Philippine Builder Posts Decade-Low Profit as Virus Hurts Malls
(Bloomberg) -- SM Prime Holdings Inc., the Philippines’ largest property company, posted its lowest quarterly profit in a decade in the three months to June as the pandemic strangled foot traffic in its shopping malls.
Second-quarter net income plunged to 2.08 billion pesos ($42.4 million), about a fifth of the 10.5 billion pesos it made a year ago and the lowest since the third quarter of 2010. It was derived by deducting the 8.32 billion peso first-quarter profit SM Prime reported in May from the 10.4 billion peso first-half earnings it released Monday.
SM Prime is intensifying its online push with an e-commerce platform that helps its mall tenants complement their brick and mortar shops, President Jeffrey Lim says in statement.
First-half rental income at its shopping malls plunged 44% to 13.1 billion pesos from a year ago as revenue was almost halved as it either waived rentals or gave discounts to tenants since lockdowns were imposed in March, which it said amounted to 11 billion pesos at end-June. First-quarter mall rental income was at 10.1 billion pesos.

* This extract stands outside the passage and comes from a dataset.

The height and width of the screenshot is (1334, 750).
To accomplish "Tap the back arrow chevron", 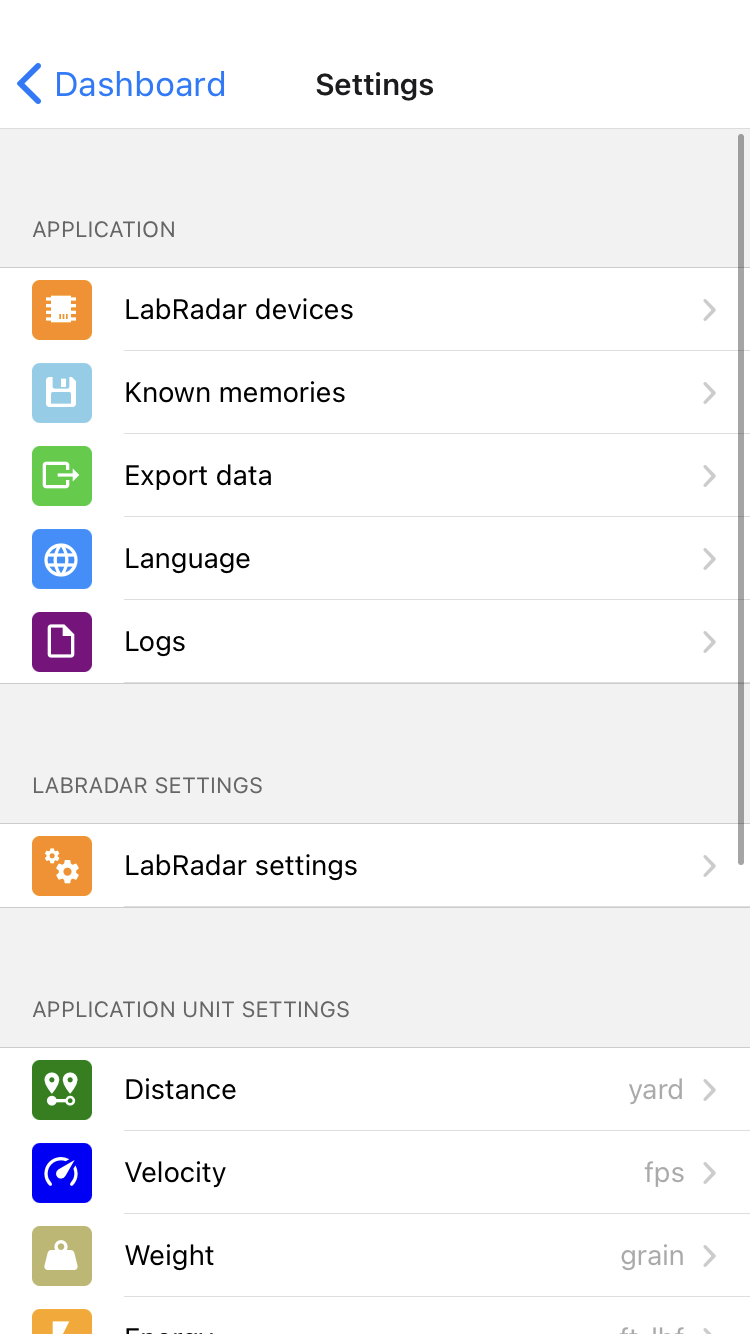I will (x=30, y=85).
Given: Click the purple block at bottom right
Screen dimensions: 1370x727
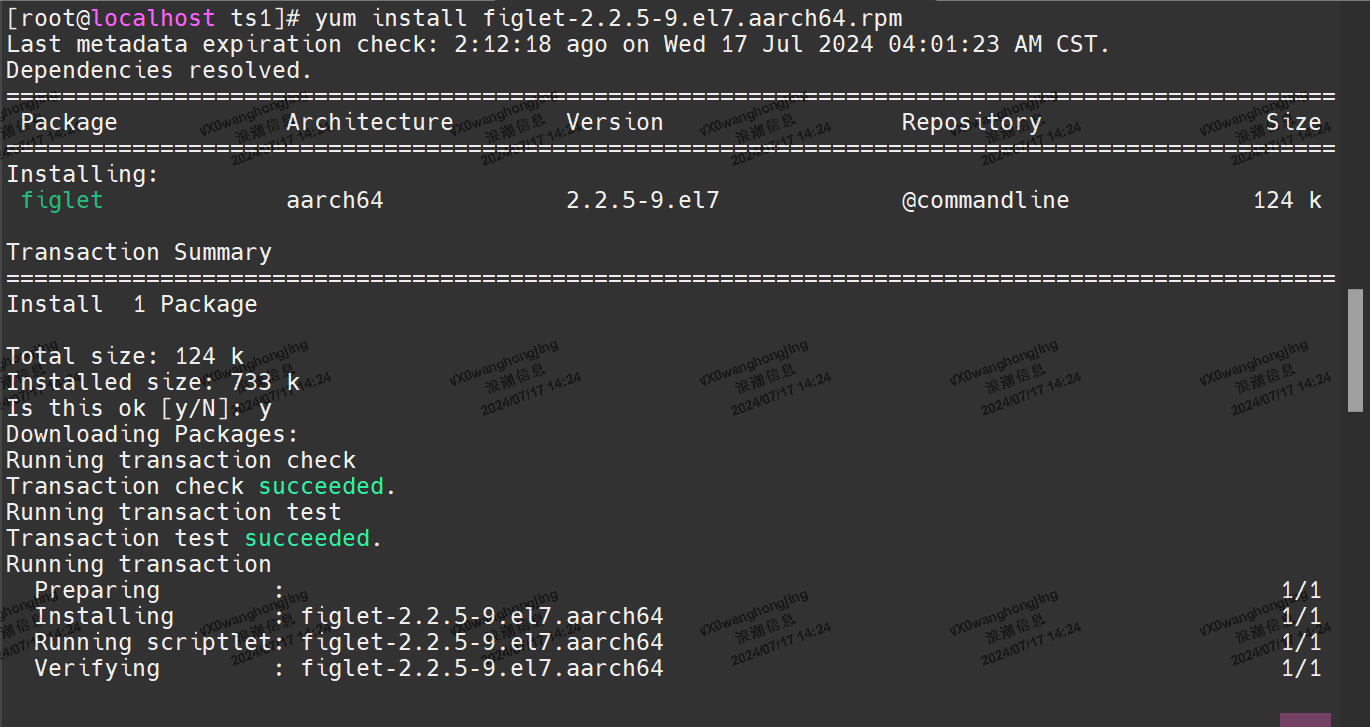Looking at the screenshot, I should coord(1305,719).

Almost a third of SM Prime’s market value was erased this year, and its valuation along with other Philippine property stocks could fall further as the Southeast Asian nation continues to struggle in containing the spread of the virus.
Meanwhile, SM Prime’s residential business posted an 11% gain in first half sales to 23.7 billion pesos and generated 42.4 billion pesos in reservation sales. It has available inventory of 12,000 residential units as of June.